» TASK INSTRUCTIONS
In the listing below, print exactly the lines between the line holding "Task: Tick the checkbox for student a3 row" and the line holding "You are a computer-use", inclusive, and no more.

» RECORDS TO USE
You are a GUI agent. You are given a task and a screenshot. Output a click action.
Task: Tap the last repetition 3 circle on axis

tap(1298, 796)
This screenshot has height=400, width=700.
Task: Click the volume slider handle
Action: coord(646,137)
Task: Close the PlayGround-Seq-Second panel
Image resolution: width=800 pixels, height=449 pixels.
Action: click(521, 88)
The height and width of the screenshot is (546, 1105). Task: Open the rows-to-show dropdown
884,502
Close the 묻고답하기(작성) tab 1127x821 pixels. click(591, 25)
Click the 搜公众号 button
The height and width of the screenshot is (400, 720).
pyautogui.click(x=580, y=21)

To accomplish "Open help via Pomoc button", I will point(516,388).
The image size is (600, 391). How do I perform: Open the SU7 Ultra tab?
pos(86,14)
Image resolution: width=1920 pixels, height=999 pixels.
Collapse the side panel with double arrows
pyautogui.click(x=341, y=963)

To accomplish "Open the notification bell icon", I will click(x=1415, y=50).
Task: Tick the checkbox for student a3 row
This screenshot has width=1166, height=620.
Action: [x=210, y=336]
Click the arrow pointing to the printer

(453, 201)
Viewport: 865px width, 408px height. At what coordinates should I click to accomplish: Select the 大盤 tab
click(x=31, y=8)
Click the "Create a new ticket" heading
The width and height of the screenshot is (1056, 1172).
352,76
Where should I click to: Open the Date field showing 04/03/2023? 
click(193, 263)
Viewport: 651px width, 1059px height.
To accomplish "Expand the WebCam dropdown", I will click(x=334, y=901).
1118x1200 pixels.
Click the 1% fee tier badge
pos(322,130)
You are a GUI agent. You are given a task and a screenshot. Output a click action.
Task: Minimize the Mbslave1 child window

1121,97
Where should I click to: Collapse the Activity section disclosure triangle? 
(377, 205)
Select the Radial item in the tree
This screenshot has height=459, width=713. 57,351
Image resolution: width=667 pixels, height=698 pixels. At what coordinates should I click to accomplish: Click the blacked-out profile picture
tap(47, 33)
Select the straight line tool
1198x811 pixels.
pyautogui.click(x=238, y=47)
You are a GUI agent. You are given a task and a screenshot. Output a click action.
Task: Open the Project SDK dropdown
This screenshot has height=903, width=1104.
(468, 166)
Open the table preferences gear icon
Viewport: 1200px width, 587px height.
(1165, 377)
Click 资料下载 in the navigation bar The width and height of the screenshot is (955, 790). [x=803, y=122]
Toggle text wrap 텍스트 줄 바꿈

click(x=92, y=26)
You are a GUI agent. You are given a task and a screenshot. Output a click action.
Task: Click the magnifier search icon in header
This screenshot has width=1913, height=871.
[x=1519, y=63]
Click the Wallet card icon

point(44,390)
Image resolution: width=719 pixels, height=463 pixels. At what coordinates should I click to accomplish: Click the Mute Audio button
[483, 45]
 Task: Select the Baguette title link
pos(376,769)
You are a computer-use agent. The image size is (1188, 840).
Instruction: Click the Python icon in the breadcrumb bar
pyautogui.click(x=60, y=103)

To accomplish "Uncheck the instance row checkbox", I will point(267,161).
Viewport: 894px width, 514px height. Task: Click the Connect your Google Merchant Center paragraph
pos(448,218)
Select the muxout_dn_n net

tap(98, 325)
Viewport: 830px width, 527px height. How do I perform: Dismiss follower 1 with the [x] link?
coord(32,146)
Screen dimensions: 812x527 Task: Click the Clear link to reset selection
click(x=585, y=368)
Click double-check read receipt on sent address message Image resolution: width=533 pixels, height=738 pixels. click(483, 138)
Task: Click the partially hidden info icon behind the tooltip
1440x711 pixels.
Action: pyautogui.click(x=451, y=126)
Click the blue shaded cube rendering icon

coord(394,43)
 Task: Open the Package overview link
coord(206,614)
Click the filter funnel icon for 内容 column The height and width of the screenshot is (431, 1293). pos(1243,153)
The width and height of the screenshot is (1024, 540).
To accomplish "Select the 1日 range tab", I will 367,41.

» PROBLEM SOLUTION
Task: Tick the checkbox for student a3 row
This screenshot has width=1166, height=620.
Action: [x=210, y=336]
Click the arrow pointing to the printer

(453, 201)
Viewport: 865px width, 408px height. At what coordinates should I click to accomplish: Select the 大盤 tab
click(x=31, y=8)
Click the "Create a new ticket" heading
The width and height of the screenshot is (1056, 1172).
352,76
Where should I click to: Open the Date field showing 04/03/2023? 
click(193, 263)
Viewport: 651px width, 1059px height.
To accomplish "Expand the WebCam dropdown", I will click(x=334, y=901).
1118x1200 pixels.
Click the 1% fee tier badge
pos(322,130)
You are a GUI agent. You are given a task and a screenshot. Output a click action.
Task: Minimize the Mbslave1 child window

1121,97
Where should I click to: Collapse the Activity section disclosure triangle? 
(377, 205)
Select the Radial item in the tree
This screenshot has height=459, width=713. 57,351
Image resolution: width=667 pixels, height=698 pixels. At what coordinates should I click to accomplish: Click the blacked-out profile picture
tap(47, 33)
Select the straight line tool
1198x811 pixels.
pyautogui.click(x=238, y=47)
You are a GUI agent. You are given a task and a screenshot. Output a click action.
Task: Open the Project SDK dropdown
This screenshot has height=903, width=1104.
(468, 166)
Open the table preferences gear icon
Viewport: 1200px width, 587px height.
(1165, 377)
Click 资料下载 in the navigation bar The width and height of the screenshot is (955, 790). [x=803, y=122]
Toggle text wrap 텍스트 줄 바꿈

click(x=92, y=26)
You are a GUI agent. You are given a task and a screenshot. Output a click action.
Task: Click the magnifier search icon in header
This screenshot has width=1913, height=871.
[x=1519, y=63]
Click the Wallet card icon

point(44,390)
Image resolution: width=719 pixels, height=463 pixels. At what coordinates should I click to accomplish: Click the Mute Audio button
[483, 45]
 Task: Select the Baguette title link
pos(376,769)
You are a computer-use agent. The image size is (1188, 840).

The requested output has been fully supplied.